I'm working on a very unorganized (no tests, logic mixed in everywhere) PHP application. I started reading the book Modernizing Legacy Applications In PHP and am now in the position where I need to replace global
variables.
In my case we have both MySQL and MongoDB mixed heavily throughout the application using global variables: $database
for MySQL and $mongo
for MongoDB. I'm wondering what the best way to inject both of these databases would be. Most examples (in the book and elsewhere) have something like this:
class Database {
public function __construct() {}
}
class MySQL extends Database {
private $mysql;
public function __construct() {
$default_options = [
PDO::ATTR_ERRMODE => PDO::ERRMODE_EXCEPTION,
PDO::ATTR_DEFAULT_FETCH_MODE => PDO::FETCH_ASSOC,
PDO::ATTR_EMULATE_PREPARES => false,
];
// get config from file
$this->mysql = new PDO(...);
}
public function get_instance() { return $this->mysql; }
}
class MongoDB extends Database {
private $mongodb;
public function __construct() {
// get config from file
$mongodb = new MongoClient(...);
}
public function get_instance() { return $this->mongodb; }
}
class User {
private $database = null;
private $table = "users";
public function __construct(Database $database) {
$this->database = $database;
}
}
// In another file:
$user = new User(new \Database\MySQL);
That's cool, but the problem I'm having is, when User
stores its attributes like name
,email
, id
, etc. in MySQL, and it stores something else like user_type
in Mongo (obviously its more than this but I'm just giving an easy example), than how does dependency injection work?

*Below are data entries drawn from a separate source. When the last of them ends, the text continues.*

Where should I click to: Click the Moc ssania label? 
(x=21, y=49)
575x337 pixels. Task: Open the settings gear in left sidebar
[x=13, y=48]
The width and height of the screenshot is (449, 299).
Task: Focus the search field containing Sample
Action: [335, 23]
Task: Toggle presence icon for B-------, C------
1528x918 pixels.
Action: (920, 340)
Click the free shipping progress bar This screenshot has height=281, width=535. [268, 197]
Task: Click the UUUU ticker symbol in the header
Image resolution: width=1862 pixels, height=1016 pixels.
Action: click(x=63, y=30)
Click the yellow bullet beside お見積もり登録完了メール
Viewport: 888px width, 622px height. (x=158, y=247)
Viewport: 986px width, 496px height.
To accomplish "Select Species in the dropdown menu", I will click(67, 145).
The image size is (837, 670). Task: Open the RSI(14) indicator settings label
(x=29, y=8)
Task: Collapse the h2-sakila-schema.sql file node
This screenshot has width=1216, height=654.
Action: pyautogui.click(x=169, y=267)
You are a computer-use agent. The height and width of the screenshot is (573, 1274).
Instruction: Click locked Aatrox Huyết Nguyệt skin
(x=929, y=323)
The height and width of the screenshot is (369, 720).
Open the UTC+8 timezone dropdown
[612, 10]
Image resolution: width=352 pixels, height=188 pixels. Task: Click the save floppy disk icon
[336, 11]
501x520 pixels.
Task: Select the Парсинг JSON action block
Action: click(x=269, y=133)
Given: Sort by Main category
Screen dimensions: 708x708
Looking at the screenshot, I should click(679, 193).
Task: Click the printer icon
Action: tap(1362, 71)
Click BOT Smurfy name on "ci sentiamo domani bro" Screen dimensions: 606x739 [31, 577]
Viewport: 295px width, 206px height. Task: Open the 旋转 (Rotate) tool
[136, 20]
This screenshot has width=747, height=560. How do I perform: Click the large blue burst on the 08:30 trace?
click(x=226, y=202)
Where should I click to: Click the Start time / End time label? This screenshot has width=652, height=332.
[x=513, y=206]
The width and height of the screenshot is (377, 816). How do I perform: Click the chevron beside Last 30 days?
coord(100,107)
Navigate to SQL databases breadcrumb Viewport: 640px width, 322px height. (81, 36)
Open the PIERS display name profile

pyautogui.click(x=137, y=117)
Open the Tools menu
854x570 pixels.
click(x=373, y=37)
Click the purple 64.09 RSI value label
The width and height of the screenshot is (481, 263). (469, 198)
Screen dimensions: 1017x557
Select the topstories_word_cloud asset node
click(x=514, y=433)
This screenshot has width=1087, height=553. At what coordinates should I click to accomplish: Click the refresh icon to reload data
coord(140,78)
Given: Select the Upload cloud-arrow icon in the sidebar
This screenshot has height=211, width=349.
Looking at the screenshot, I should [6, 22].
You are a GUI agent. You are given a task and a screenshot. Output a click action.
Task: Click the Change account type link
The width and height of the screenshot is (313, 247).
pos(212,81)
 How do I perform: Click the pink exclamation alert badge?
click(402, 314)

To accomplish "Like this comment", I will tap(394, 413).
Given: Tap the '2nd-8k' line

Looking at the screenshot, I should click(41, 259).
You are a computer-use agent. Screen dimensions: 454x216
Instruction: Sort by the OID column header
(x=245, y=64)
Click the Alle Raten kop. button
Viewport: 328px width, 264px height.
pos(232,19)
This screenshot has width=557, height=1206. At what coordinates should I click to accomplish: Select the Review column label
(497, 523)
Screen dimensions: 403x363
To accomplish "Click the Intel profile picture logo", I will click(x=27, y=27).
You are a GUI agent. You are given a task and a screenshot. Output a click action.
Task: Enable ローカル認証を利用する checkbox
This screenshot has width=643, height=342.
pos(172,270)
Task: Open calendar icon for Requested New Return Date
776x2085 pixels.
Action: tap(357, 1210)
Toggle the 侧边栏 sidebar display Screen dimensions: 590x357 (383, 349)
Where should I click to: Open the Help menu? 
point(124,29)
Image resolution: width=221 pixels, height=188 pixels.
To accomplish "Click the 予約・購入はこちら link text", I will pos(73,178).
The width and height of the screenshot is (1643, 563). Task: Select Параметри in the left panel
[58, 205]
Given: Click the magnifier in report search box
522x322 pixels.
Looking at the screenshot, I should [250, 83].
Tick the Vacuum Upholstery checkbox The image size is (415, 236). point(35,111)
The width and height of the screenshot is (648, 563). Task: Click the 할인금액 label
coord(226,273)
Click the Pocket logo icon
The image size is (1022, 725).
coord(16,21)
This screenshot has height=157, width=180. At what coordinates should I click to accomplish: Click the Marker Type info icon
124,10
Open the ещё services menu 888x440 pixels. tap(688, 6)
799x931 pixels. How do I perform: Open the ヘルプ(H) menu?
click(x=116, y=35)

Do I have to pass in two Database
classes to the constructor?
Do I have a set_database
function that I have to keep switching between when I want to make a call?
class User {
private $database = null;
private $table = "users";
public function __construct(Database $database) {
$this->database = $database;
}
public function get_user() {
$first_set = $this->database->run('select * from users',[]);
$this->database->set_database(new \Database\MongoDB);
$second_set = $this->database->run('users',[]);
}
}
I'm trying to understand how this would work, and would continue working if other developers added databases that had to be called in the User
class (like Redis for example).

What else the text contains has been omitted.